§ Given text
Colleges That Don’t Plan Should Emulate Drought Stricken Cape Town
Colleges That Don’t Plan Should Emulate Drought Stricken Cape Town
It was as I sat drinking coffee, high in the “groves above academe”, that I first realized that Cape Town can teach us much about the solution to FEs current woes.
Let me go back to the beginning and relate the story chronologically. I’ve just spent a month in South Africa. An hour before drinking this particular coffee I’d been at the main Cape Town University campus. It’s located high above Cape Town and is the most beautiful university locations I know.
Now I was further up the mountain, on the Groote Schuur estate, high above UCT, where the granite Rhodes Memorial sits like a brooding Corinthian temple to Cecil Rhodes. Interestingly the students at the university below have no interest in campaigning for this monument to be removed. It’s only at UK universities I see Rhodes being pilloried!
From this hillside the view is of the Mother City of Cape Town, from far inland across the city to the Waterfront and beyond to Mandela’s Robben Island. Cape Town, the place of sweet water or //Hui !Gaeb in the Khoisan tongue
CT, as the locals refer to it, is a wonderful place. Post-apartheid it is vibrant and, like the rest of Africa, almost addictive. But it is not without its problems. It’s a city of extremes. Poverty and wealth sit side by side. But what brings the people of all colours, religions and employment status together is water.
Or rather the lack of water
CT has experienced great drought in recent years. The years of sweet water could be numbered. Last year when I was here the reservoirs were down to the 32% after two years where the winter rains failed to materialise. The last 13% of water in the reservoirs isn’t usable simply because it’s sludge and definitely not sweet.
Today the reservoirs stand at 73%. But the people of CT haven’t relaxed the strict water rationing that has been so necessary to survive. “5b” restrictions, as they are encoded in local water regulations, means everyone is restricted to 70 litres of water a day. That’s for drinking, cooking, washing, cleaning and flushing. Flushing once a day can use up a large proportion of your daily allocation and when you shower you stand in a bowl and use the waste water for flushing.
Showering is a matter of turning on the shower for ten seconds to soak the skin, then turning it off whilst soaping down, then a quick flush to rinse the soap off. I’m not sure how this is policed… Perhaps someone can enlighten me. But people seem to stick to it and overall usage around 70 litres a day as per the regulations.
What is common to see is people washing in the sea. Not swimming … Washing! Walking into the sea with a bar of soap and lathering liberally.
But what has this to do with FE’s woes I hear you say
Saving Water and FE
The FE news for me over the last few weeks have been via email, articles here on FE News and more than one desperate phone call.

§ Complete the following
- a) In the Cape Town article, how much water per day does each person get under the "5b" restrictions?
- b) Translate this sentence from the Cape Town article into Spanish: "CT has experienced great drought in recent years."
Work only from the Cape Town article.

§ Information shown
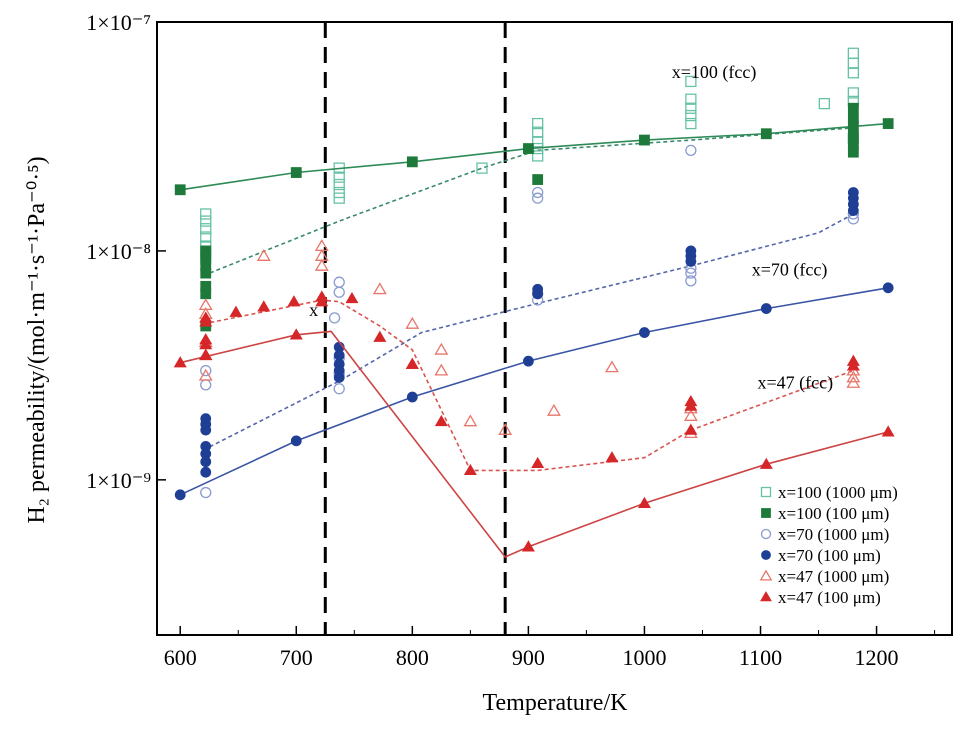  What do you see at coordinates (118, 252) in the screenshot?
I see `y-tick-label: 1×10⁻⁸` at bounding box center [118, 252].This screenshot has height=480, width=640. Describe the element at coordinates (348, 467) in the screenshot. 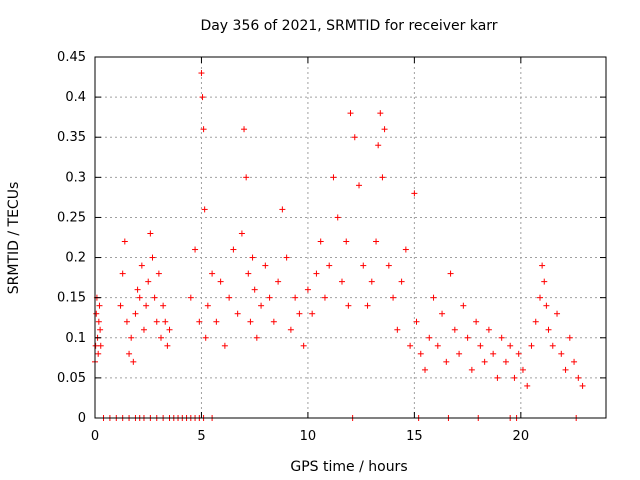

I see `x-axis-label: GPS time / hours` at that location.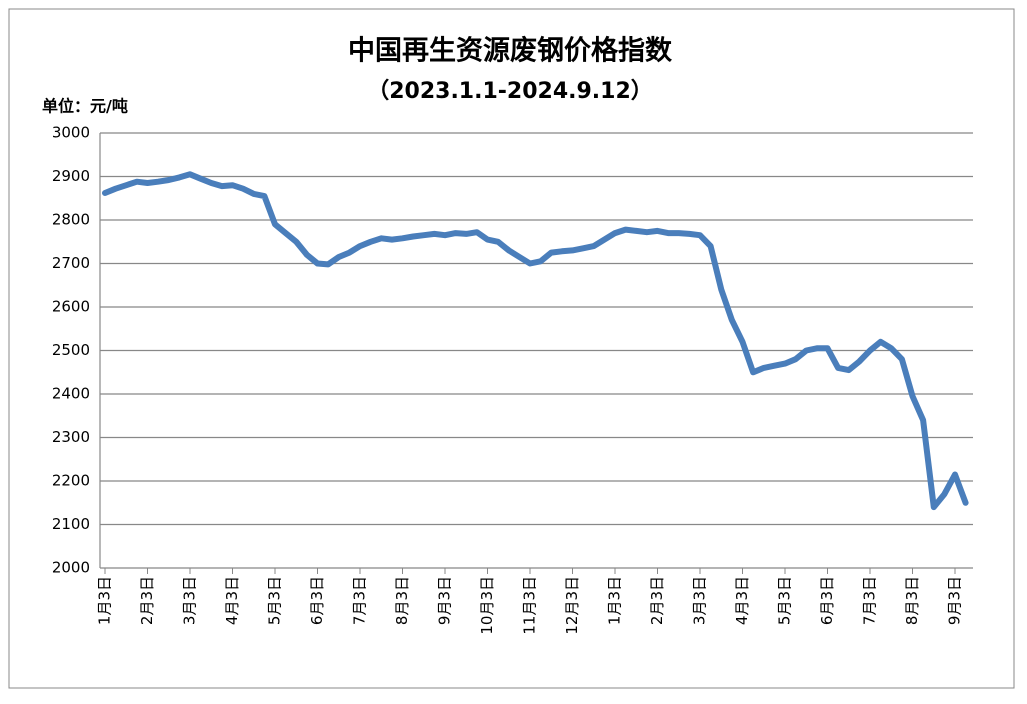  Describe the element at coordinates (71, 176) in the screenshot. I see `y-tick-label: 2900` at that location.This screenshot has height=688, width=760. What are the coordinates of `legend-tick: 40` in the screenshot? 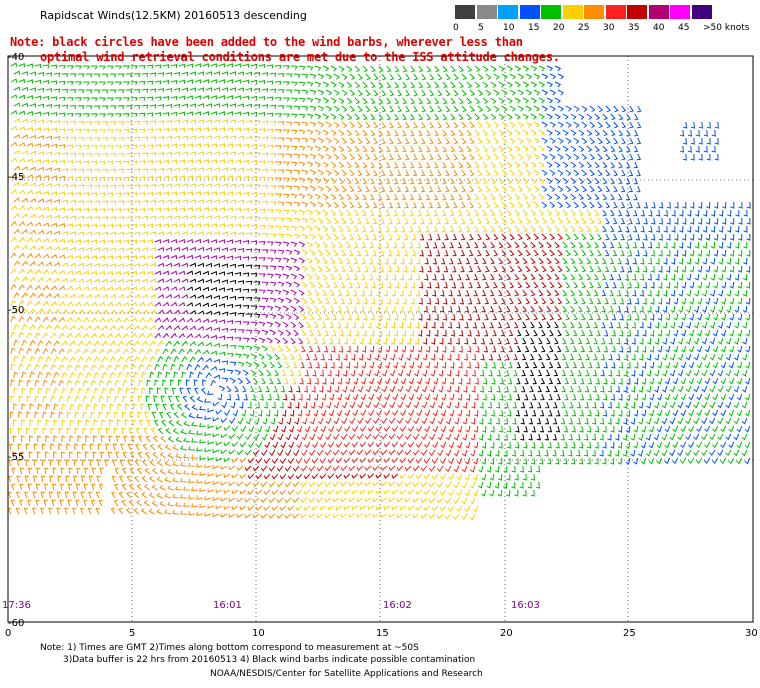 It's located at (659, 28).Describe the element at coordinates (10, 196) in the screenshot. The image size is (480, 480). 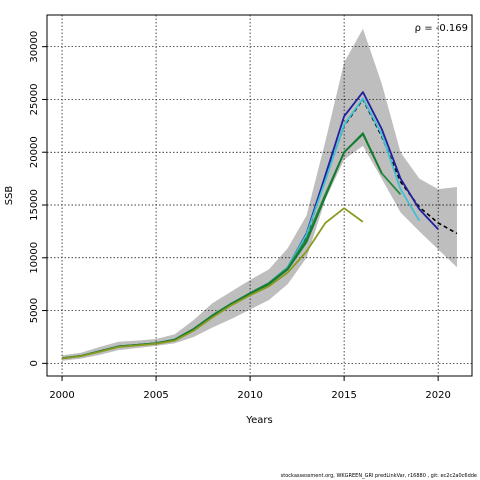
I see `y-axis-title: SSB` at that location.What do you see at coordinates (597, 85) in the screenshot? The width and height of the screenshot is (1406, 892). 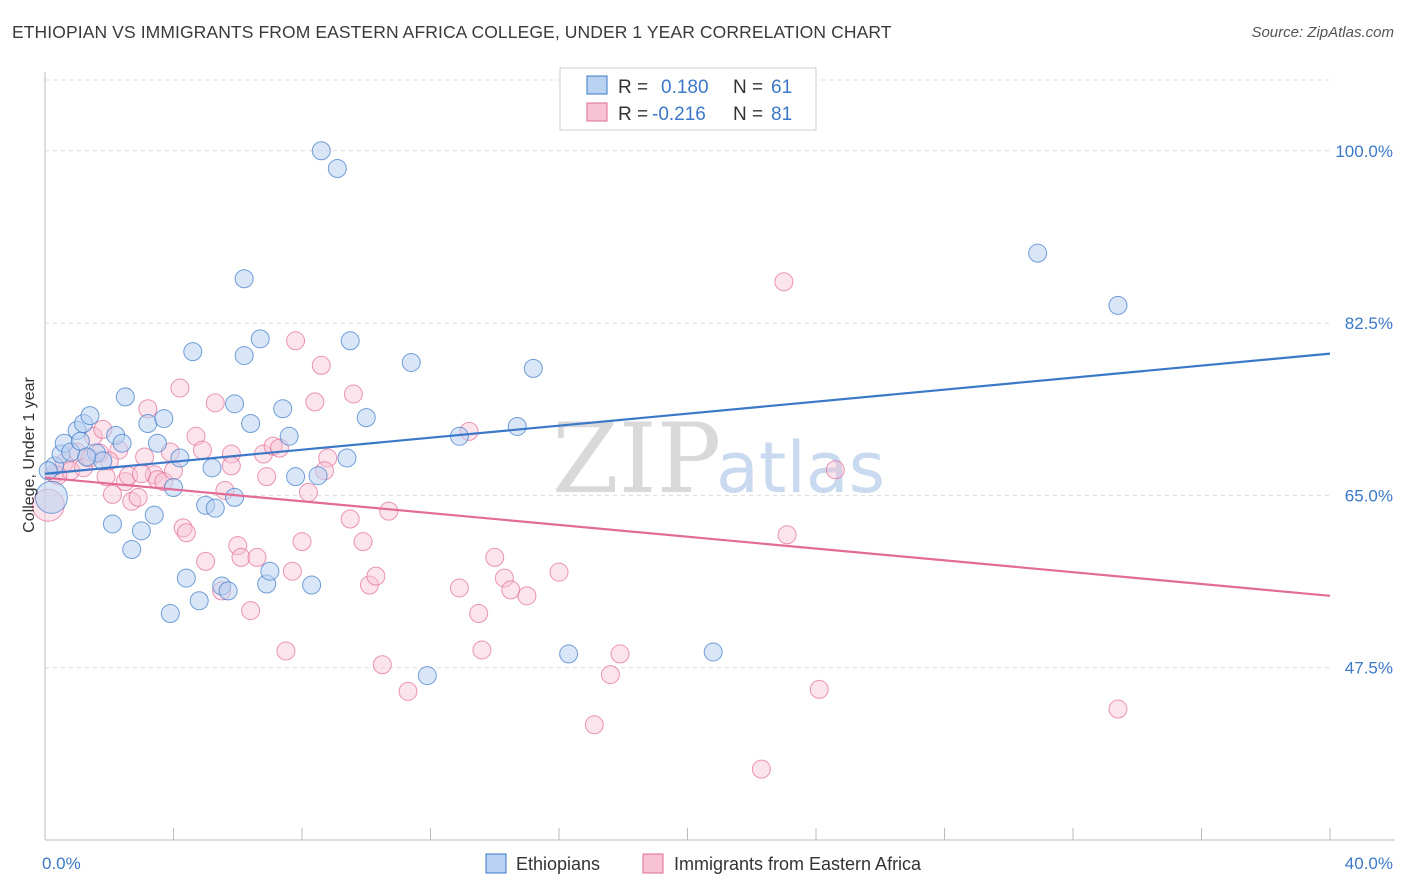 I see `legend-swatch-ethiopians` at bounding box center [597, 85].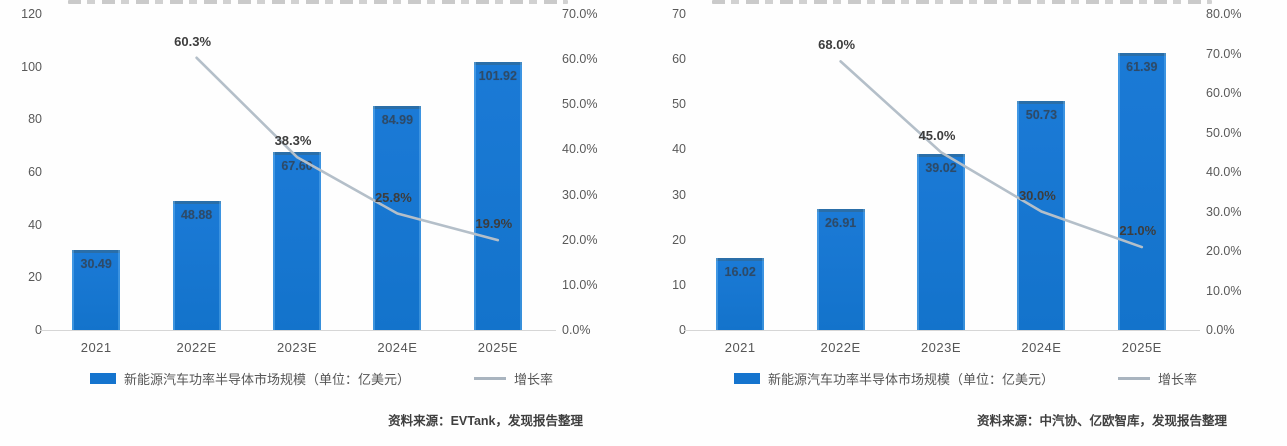 This screenshot has height=446, width=1287. Describe the element at coordinates (937, 136) in the screenshot. I see `growth-point-label: 45.0%` at that location.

§ Task solutions
- a) 70 liters a day.

- b) CT ha sufrido una gran sequía en los últimos años.